One tradition we had in our family was the “ten-minute program.” That meant that everyone would work really hard for ten minutes to clean up the house. We all knew that if we had eighteen hands working, it would go a lot faster than two.

We also had “work parties.” We’d work really hard for three or four hours to get something done, but we’d have food and laugh and talk as we worked. We’d also do something fun after, like go to a movie. Everyone expected they’d have to work. It was just part of life. But it was so much better with these little treats.

As your family works together on Habit 7 and all the other habits, remember: Like a new pair of glasses or a new, more accurate map – the 7 Habits framework can help you to see and communicate more clearly, and will help you to arrive where you, as a family, want to go.

Stephen Covey



Secrets to Building a Strong, Close Family : Part 6



Synergy is the magic that happens when one plus one equals three – or more. It comes out of the spirit of mutual respect and understanding you’ve created and produces a brand-new way to solve a problem.

A friend recently told me a story that captures the essence of Habit 6:

After one week of practice, my son wanted to quit the high school basketball team. I was very disappointed. I worried that if he quit basketball he would just keep quitting things. My son didn’t want to hear me at all. I was so upset I walked away.

Over the next two days, I wondered just what had made him want to quit. Finally, I decided to talk to him again. [Habit 5: seeking to understand.] At first he didn’t even want to discuss it, so I asked him about other things. After some time, he began to tear up and he said,

“Dad, I know you think you understand me, but you don’t. No one knows how rotten I feel.”

I replied, “Pretty tough, huh?” [Habit 5: empathic listening.]

He then literally poured his heart out. He expressed his pain at constantly being compared to his brothers and said he felt I favoured them, He also told me about the insecurities he felt- not only in basketball, but in all areas of his life. And he said he felt that he and I had somehow lost touch with each other.

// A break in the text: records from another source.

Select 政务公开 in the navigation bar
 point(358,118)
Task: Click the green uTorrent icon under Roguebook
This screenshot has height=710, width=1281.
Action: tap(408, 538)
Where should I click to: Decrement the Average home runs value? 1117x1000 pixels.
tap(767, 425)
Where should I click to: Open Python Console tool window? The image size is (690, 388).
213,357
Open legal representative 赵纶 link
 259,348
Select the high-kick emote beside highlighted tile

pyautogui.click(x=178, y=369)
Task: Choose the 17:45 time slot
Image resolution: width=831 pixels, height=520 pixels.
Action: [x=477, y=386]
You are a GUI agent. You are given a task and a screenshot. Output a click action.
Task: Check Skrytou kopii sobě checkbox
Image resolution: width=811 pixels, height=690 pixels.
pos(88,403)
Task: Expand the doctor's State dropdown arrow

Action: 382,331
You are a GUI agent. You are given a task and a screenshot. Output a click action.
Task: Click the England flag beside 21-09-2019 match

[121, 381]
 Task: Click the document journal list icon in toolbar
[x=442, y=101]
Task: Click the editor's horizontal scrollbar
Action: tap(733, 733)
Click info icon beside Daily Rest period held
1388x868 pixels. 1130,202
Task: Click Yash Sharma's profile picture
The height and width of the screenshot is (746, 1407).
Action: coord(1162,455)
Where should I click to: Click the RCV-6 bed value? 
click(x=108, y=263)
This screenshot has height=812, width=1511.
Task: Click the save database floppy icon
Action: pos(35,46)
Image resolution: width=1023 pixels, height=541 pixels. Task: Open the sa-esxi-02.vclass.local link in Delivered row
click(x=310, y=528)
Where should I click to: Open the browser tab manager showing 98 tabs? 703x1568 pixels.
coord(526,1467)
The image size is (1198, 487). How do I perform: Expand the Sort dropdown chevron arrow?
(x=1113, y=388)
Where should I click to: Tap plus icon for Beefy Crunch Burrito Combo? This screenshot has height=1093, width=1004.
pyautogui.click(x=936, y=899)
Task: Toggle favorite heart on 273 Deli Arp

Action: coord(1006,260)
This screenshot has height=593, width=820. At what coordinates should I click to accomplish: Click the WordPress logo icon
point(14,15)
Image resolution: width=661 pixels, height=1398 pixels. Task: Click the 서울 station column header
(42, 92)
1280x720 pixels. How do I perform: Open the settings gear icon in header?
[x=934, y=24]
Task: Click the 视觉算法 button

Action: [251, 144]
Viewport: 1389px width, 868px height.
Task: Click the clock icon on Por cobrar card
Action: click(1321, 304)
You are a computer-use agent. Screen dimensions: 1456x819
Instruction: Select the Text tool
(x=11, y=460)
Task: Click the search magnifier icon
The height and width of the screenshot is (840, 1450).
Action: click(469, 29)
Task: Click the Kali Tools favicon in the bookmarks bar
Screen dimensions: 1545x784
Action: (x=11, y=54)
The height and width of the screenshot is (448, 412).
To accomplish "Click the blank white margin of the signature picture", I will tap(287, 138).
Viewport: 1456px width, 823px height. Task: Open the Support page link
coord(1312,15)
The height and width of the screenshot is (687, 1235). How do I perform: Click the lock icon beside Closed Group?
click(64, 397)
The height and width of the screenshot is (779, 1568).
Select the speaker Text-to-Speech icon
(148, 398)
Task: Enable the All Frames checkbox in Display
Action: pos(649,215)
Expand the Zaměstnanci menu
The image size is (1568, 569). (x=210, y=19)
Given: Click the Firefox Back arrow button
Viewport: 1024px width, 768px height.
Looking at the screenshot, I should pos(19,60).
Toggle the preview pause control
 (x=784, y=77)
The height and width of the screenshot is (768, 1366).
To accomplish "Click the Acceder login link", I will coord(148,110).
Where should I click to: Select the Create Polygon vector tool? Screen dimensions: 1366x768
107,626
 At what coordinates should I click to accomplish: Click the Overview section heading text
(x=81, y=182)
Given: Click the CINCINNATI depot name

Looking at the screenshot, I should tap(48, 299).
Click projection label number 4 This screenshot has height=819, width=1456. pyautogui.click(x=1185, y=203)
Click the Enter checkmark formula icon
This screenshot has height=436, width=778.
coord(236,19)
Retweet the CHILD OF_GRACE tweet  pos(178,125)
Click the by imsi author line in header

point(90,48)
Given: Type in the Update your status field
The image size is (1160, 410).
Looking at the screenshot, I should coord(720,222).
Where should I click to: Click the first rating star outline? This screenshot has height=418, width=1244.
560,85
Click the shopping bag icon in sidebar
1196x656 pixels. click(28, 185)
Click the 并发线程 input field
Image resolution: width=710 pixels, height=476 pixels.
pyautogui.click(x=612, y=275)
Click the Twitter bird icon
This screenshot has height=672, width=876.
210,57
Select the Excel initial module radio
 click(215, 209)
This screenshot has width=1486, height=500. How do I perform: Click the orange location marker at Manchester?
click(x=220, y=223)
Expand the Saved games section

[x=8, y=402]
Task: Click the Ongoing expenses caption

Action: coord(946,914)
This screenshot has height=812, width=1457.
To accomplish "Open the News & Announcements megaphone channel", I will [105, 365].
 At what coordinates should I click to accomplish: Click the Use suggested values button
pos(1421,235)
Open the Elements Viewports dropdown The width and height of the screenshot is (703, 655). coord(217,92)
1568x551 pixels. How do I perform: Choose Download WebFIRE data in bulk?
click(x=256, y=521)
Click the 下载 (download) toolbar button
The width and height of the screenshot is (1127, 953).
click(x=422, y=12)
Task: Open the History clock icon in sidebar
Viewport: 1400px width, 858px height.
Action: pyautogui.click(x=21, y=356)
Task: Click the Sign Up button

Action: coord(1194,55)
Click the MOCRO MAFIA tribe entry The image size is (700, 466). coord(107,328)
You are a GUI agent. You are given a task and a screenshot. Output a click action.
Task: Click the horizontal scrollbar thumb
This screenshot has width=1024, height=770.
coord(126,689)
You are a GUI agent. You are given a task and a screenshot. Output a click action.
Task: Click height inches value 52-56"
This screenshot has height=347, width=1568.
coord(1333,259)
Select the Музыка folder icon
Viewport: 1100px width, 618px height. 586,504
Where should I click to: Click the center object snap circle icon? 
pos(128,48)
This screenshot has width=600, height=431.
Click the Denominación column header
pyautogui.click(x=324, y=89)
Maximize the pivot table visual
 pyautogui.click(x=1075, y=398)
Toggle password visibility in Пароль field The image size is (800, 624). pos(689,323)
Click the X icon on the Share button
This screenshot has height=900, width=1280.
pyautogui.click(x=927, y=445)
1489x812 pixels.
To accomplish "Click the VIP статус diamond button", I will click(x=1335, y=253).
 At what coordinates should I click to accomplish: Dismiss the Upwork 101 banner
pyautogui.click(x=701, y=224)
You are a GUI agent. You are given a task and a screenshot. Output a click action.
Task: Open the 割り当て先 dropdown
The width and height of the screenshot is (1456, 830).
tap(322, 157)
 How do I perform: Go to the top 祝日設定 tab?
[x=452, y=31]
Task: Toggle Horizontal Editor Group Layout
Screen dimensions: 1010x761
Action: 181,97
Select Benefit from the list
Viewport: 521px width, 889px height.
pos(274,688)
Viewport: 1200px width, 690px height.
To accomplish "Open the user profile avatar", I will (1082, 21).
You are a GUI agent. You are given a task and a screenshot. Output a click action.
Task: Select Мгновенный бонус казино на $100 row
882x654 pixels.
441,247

His words really humbled me. I had the feeling that what he said about the comparisons with his brothers was true. I acknowledged my sorrow to him [Habit 1: proactivity ] and-with much emotion–I apologized.

But I also told him that I still thought he would benefit from being on the team. He listened patiently, but he would not budge from his decision. Finally, I asked him if he liked basketball. He said he loved it, but he disliked all the pressure associated with playing for the school team. He said that instead, he would really like to play for the church team – but that team’s coach had just moved away.

I found myself feeling good about what he was saying. I was still a little disappointed that he wouldn’t be on the school team, but I was glad that he still wanted to play [Habits 4 and 5: win-win thinking and effort to understand].

At that point, almost by magic, a new  idea came into both of our minds at the same time. In unison we said, “You could coach the church team!” [Habit 6: synergy and a new alternative solution]. The weeks I spent as the coach of that team were among the happiest of my athletic experiences. And they provided some of my most memorable experiences as a father.

This father and son seemed locked in a win – lose situation. But then the father made an important shift. He sought to really understand his son. Together they came up with a better way-an entirely new solution that was a true win for both.

The key to synergy is to celebrate the difference. It’s not enough to simply tolerate differences in the family. To have the kind of creative magic we’re talking about, you must be able to say sincerely, “The fact that we see things differently is a strength-not a weakness-in our relationship.”

Synergy also helps you to create a culture in which you can successfully deal with any challenge you might face. The culture created by Habits 4, 5 and 6 is like an immune system. It protects your family so that when mistakes are made, or when you get blindsided by some physical, financial or social challenge, you don’t get knocked out. You can deal with whatever life throws at you and use it to make the family stronger.